» Task instructions:
Look below for the line containing "Go to the Wiki tab", then write out that line and every line after it to the end, exactly, minus the pictures.

[[ The data, beginning ]]

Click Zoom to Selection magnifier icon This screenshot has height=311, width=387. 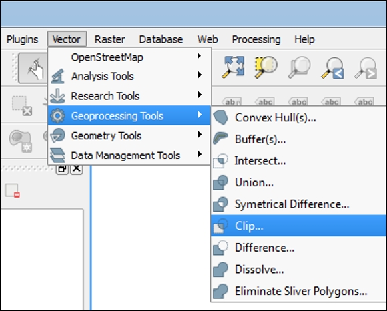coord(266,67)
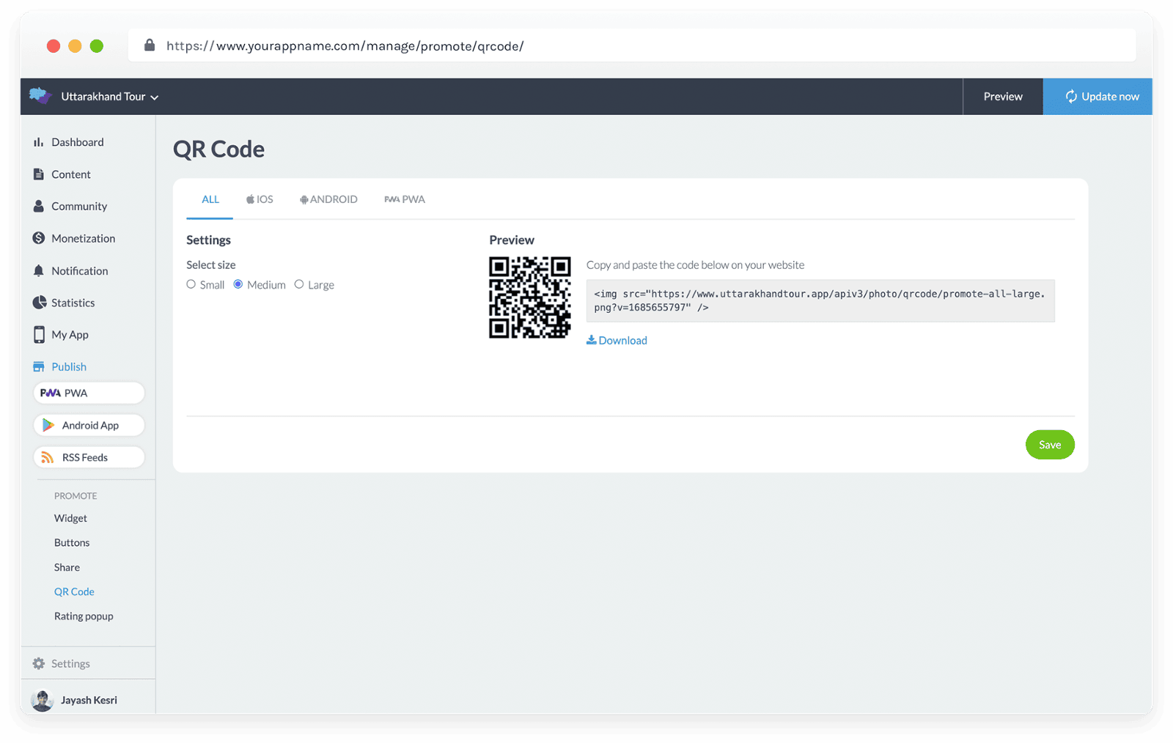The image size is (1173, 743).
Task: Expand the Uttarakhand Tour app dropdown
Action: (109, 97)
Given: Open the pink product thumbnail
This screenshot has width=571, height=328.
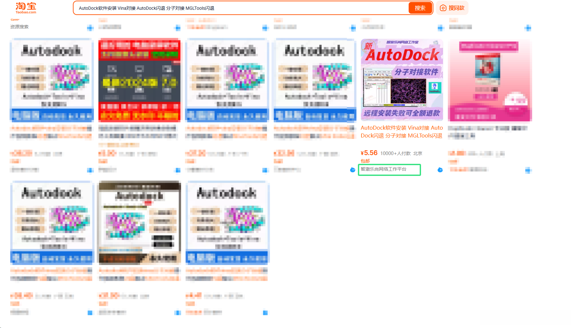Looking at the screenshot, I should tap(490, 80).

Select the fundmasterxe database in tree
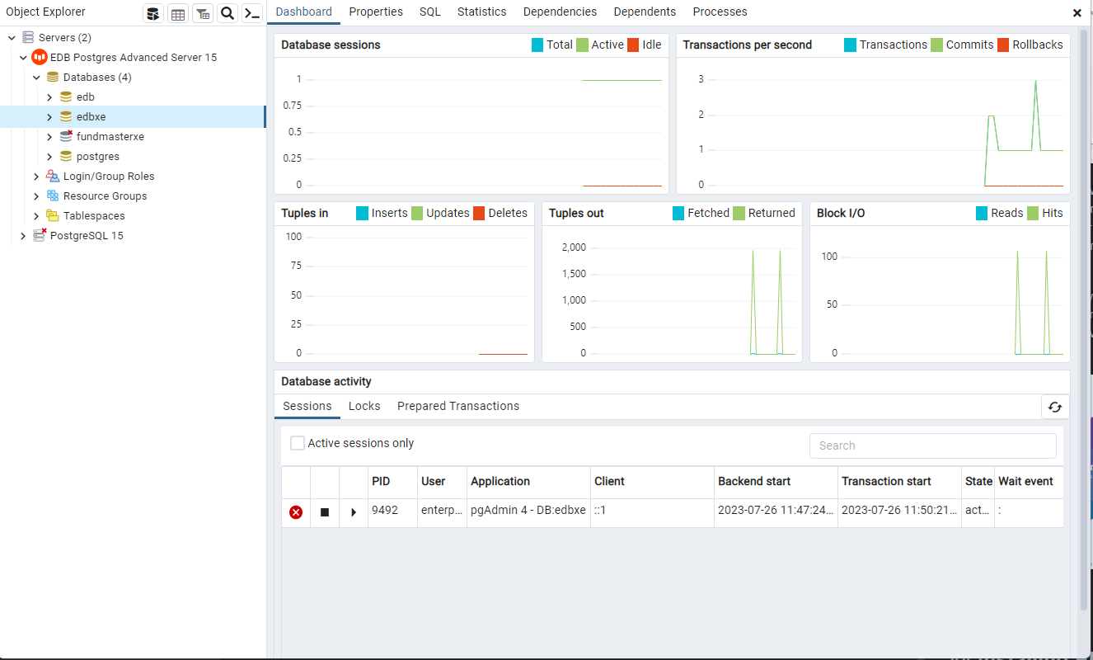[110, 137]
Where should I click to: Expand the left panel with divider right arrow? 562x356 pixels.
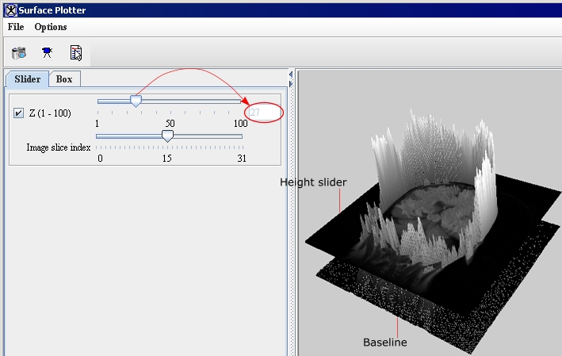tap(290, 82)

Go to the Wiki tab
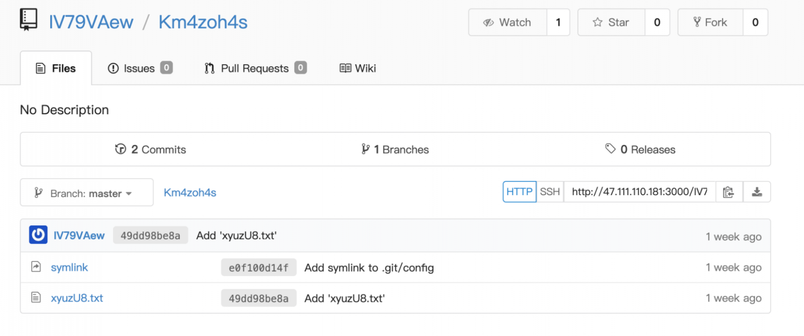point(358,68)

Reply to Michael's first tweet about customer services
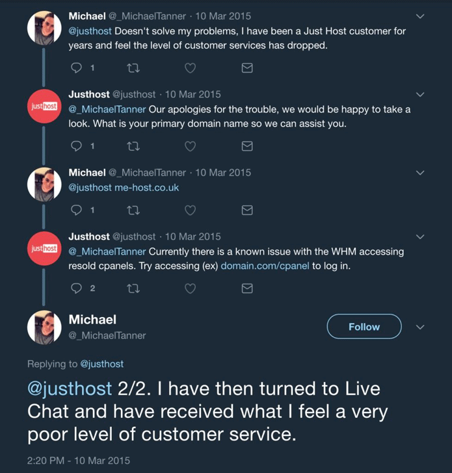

[[ The data, end ]]

» Result of this task:
Go to the Wiki tab
point(358,68)

Reply to Michael's first tweet about customer services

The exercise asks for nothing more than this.